A sangre y fuego: muertos, desaparecidos, secuestros

Mireille Roccatti

La violencia en algunas zonas o regiones de nuestro país ha sido históricamente una constante; en el último medio siglo, la asociada con actividades delictivas, o especialmente de narcotráfico, tomó carta de naturalización en, por ejemplo: Guerrero y Michoacán. O en el denominado triángulo de oro: Sinaloa, Durango y Chihuahua.

Más recientemente, obviando algunas oleadas de violencia caracterizadas por secuestros, a partir de 2000 y concretamente desde finales del malhadado sexenio foxista, esto es, 2006, creció descontroladamente la vinculada al narcotráfico por el pleito entre organizaciones delictivas por el control territorial en esos momentos del tránsito  de drogas hacia Estados Unidos.

La evolución del mapa de control territorial, los cambios de demanda de los adictos hacia las drogas sintéticas aparejados con la disminución de los flujos de cocaína y la obturación de su entrada por México, aunados a otros fenómenos, propicio que las bandas criminales buscaran otras actividades, como: secuestro, extorsióncobro de piso, principalmente.

La demencial ocurrencia del calderonato de iniciar una “guerra, así denominada por el mismo Ejecutivo federal, la que se inició basada en el voluntarismo y montada en puras ocurrencias circunstanciales que se modificaban en cada coyuntura, únicamente dio como resultado un baño de sangre que afectó todo el territorio nacional con cientos de miles de muertos, desplazados y huérfanos.

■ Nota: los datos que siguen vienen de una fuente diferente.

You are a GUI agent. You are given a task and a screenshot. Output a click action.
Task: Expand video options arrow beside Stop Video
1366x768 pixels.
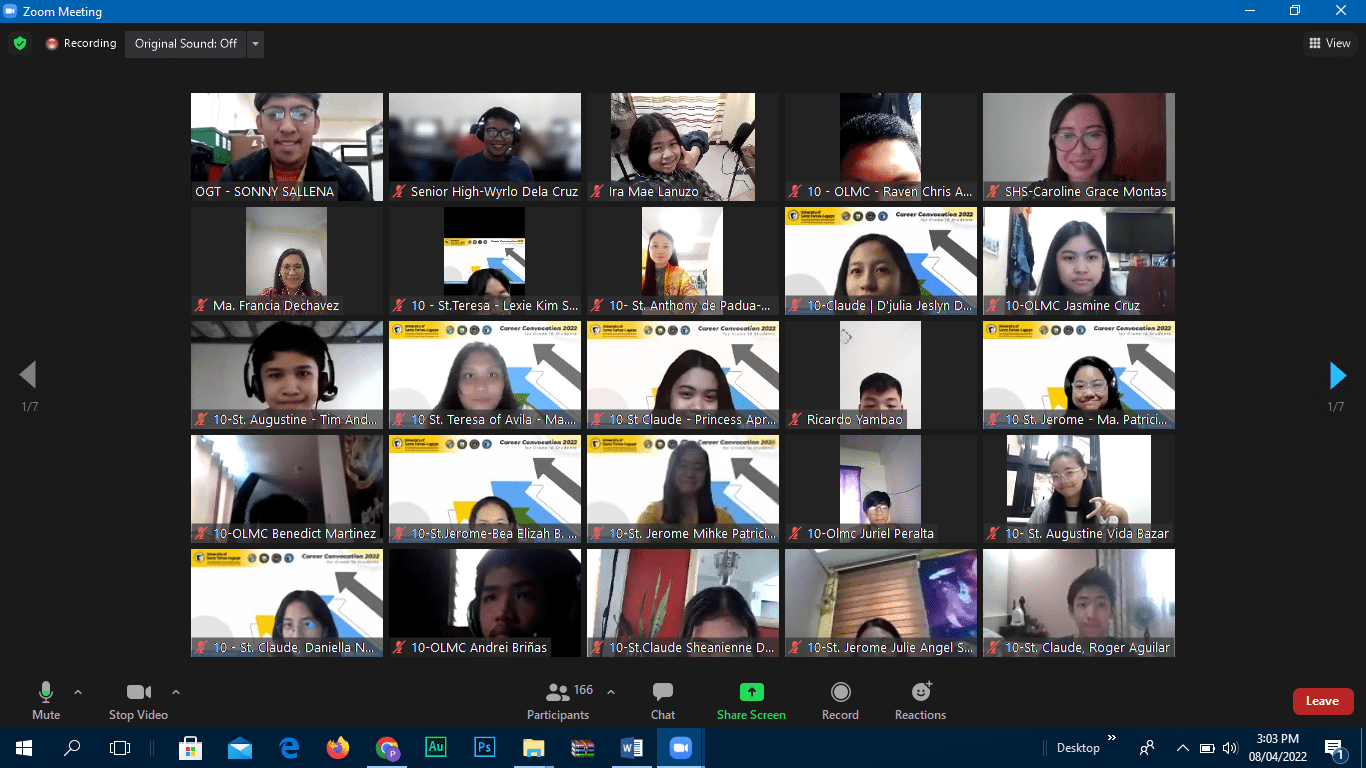pos(176,692)
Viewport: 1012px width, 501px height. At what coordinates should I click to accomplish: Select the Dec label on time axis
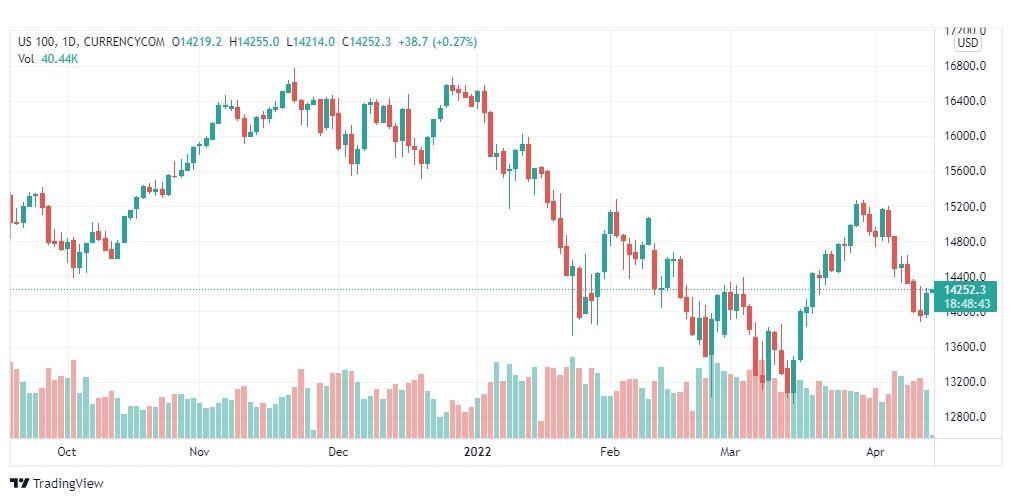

Lo más grave es que para librar su “guerra” se recurrió al Ejército y la Marina, contraviniendo el texto constitucional, pese a que desde entonces varias voces advertimos sobre esa inconsecuencia, y los nefastos resultados que tendría para nuestras fuerzas armadas. Hoy testimoniamos cómo se les ha perdido el respeto, siguen teniendo bajas, han sido permeadas por el poder corrupto del dinero sucio, algunos de sus elementos han violado gravemente derechos humanos, y, lo peor, el problema lejos de resolverse se ha agravado.

Los resultados que nadie puede negar, ni con la más florida retorica, es que creció la violencia, se dispararon los índices de homicidios y los de los delitos de alto impacto. Se continuó sembrando y comercializando marihuana y amapola, continuó el trasiego de otras sustancias y las organizaciones delictivas fortalecieron otras actividades que tenían tiempo de realizarse, como el robo de gasolina en los ductos de Pemex.

La segunda alternancia en el marco de nuestra inacabada transición democrática, permitió el regreso al gobierno del PRI. La política pública en materia de seguridad no tuvo cambios sustanciales, aunque una mejor organización y coordinación entre los ámbitos de gobierno y algunas acciones en materia de prevención del delito y de las adicciones lograron atemperar, detener el crecimiento e incluso revertir en algunos casos la incidencia delictiva.

En las últimas semanas, los ciudadanos hemos testimoniado un irracional crecimiento de los hechos violentos que lastiman y dañan el tejido social e interrumpen la armónica convivencia social. Han regresado en algunos estados y regiones las disputas a sangre y fuego entre las bandas delictivas por el control territorial, en consecuencia, crecen el número de muertos y desaparecidos, los secuestros y, por si hiciera falta, los periodistas están siendo ultimados con total impunidad.

A contracorriente, seguimos sosteniendo que debemos construir una hoja de ruta para el regreso a los cuarteles del Ejército y la Marina. Se tiene que expedir una Ley de Seguridad Interior. Y a partir de una evaluación seria, responsable, serena e informada, modificar la política publica en materia de seguridad. México, ni merece, ni necesita la violencia demencial que sufre.